“I think what we will eventually see out the back end of this is a better athlete,” says Nicholas.

“Certainly, we are seeing swimmers who have been mentally refreshed. They may have been desperate to get back, but swimming is a demanding sport where athletes are in the pool twice a day and some of those days can sometimes feel very similar.

“This has been the longest break from the pool most of these athletes will have had for 10 or 15 years. But they are telling us they have back their love for their sport. They have a renewed energy.

“These are people who started swimming at six or seven years of age. They join a swimming club, show some talent, get into training sessions maybe five or six times a week and before they know it, they’re competing in national competitions.

“Then, they go into international waters and maybe they have never really had time to reflect on how amazing that journey has been – but this break gave them that time.”

That emotional reconnection to the sport may have been what Thomas – who won gold for Wales at the last Commonwealth Games – was hinting at when she spoke recently of missing the pool so badly she was spending more time lingering in the shower.

The elite swimmers may not have been able to enter any of the pools shut down across the UK, but they were able to continue their training.

For a lucky few – who lived within five miles of the coast when restrictions were at their tightest – there was the option of an outdoor stint in open water.

But for most, it meant working on strength and conditioning, plus cycling work, yoga, pilates and flow exercises designed to replicate movement in the pool.

“We use a variety of different techniques now,” says Nicholas. “We've probably moved from a position where land-based exercises may have been less than 5% of their work – to one now where it’s more like 25 or 30%.

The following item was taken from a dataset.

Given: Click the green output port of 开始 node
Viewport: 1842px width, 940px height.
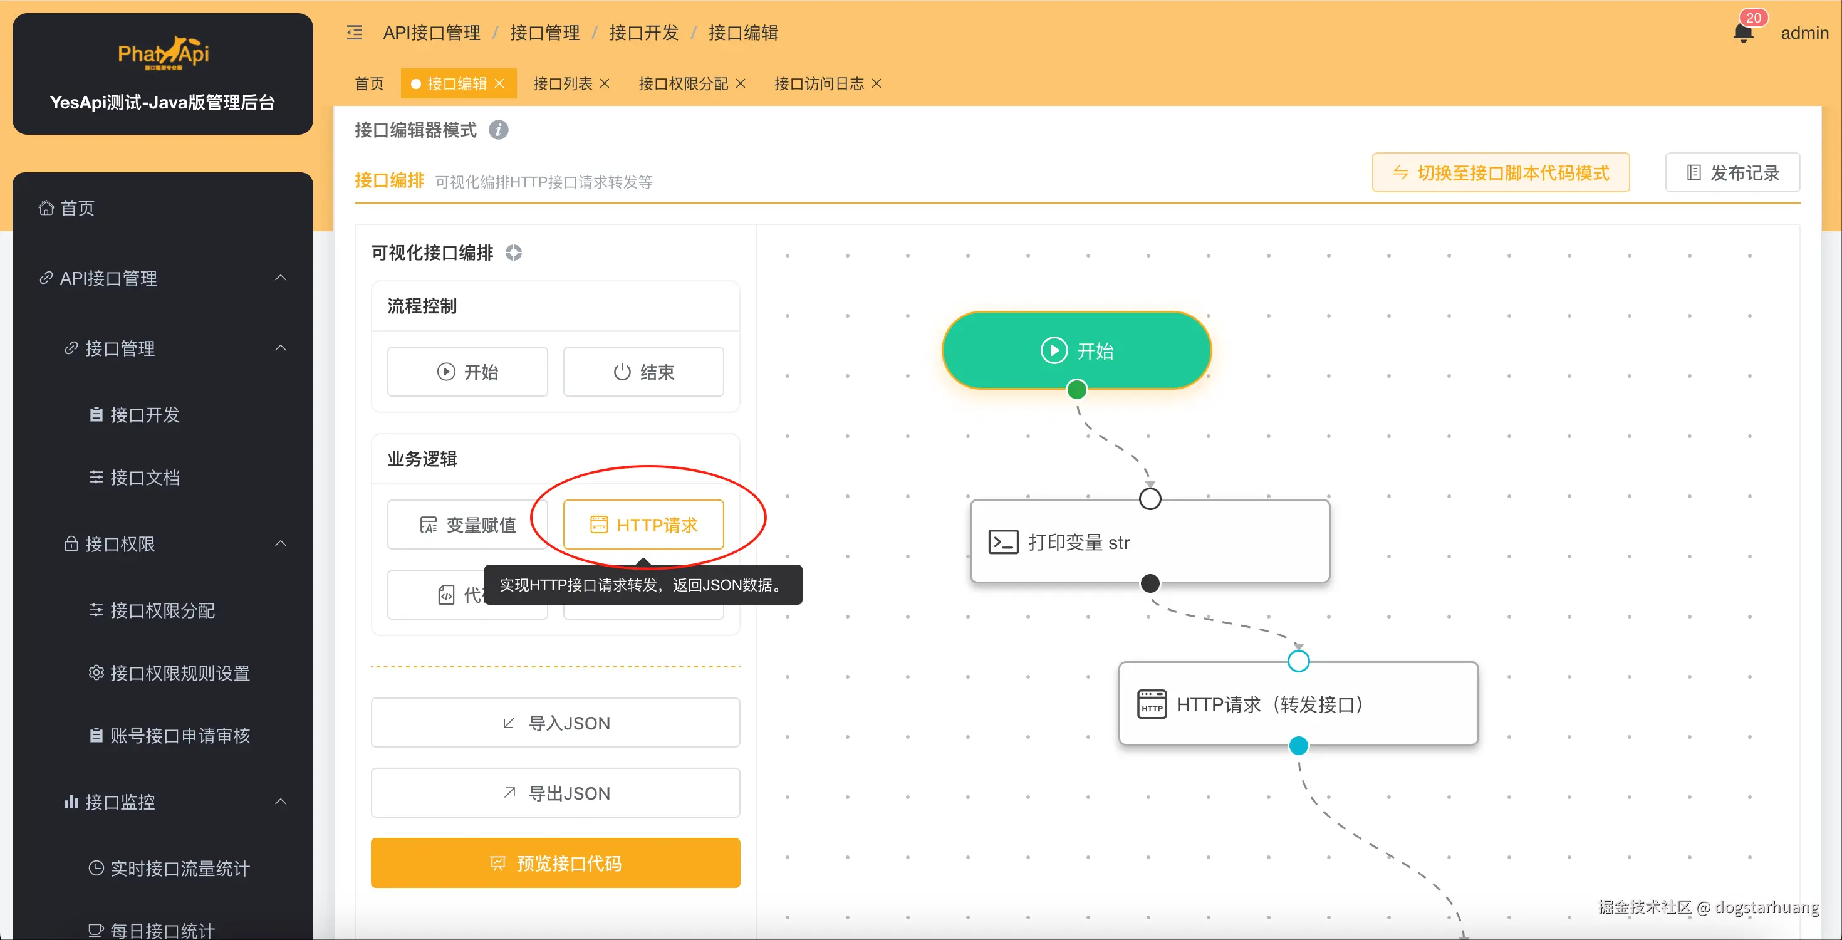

“We need to continue to look at each athlete and their attributes and ask how do we develop and improve them. Sometimes, the best gain won’t necessarily be from swimming.

“Alys has been doing a lot of work on the bike and she’s enjoyed that. She’s reporting back that she feels much stronger in her lower limbs, so it will be interesting how she goes when we bring in some testing and high intensity training.”

Thomas is one of 11 swimmers who are using the 25m pool at Newport’s International Sports Village. For economic reasons, it was not considered viable to open up the 50m pools in Swansea and Cardiff.

Along with her and Jervis are Kathryn Greenslade, Chloe Tutton, Xavier Castelli, Kyle Booth, Harriet Jones, Medi Harris, Lewis Fraser, Dylan Broom and Rhys Davies.

They complete a daily monitoring service via an app before they get to the pool, travel on their own or with a family member, and have their temperatures taken before they even get in the water.

Masks are worn until the point that swimmers enter the pool, there are individual changing and warm-up areas and swimmers use individual lanes. Their coaches also wear masks until all the swimmers are in position to swim and hear instruction.

It is hoped that if all goes well, the next group of swimmers – those at a level just below – could soon be allowed to return to the pool, which, in turn may pave the way for club swimmers throughout Wales.

What is still very uncertain as the threat of Covid-19 remains, is when competitive racing may return to the UK and the wider world.

Olympic hopefuls such as Thomas, Jervis and Davies are expected to be gearing their training towards Olympic qualifiers around April time next year, with the goal of making the Great Britain team for the Games in Tokyo three months later.

Until then, however, the shape and look of organised, competitive swimming for elite athletes remains very uncertain.

Nicholas believes the sport needs to adopt an imaginative approach, even if it means using technology to match up swimmers who are denied head-to-head racing.

“We don’t know whether it’s going to be possible, or financially viable, to go back to international competition this year,” he says.

“There may need to be a Plan A, a Plan B, plus C and D, too. The key will be to flex and adapt to changing circumstances.

“This a global pandemic, but there is a huge opportunity for the sport to break with tradition and come up with exciting new forms of competition for both the swimmers and the viewers.

“It may be that even if swimmers are not in the same venue, technology may allow them to race at the same time. We need to be open-minded.”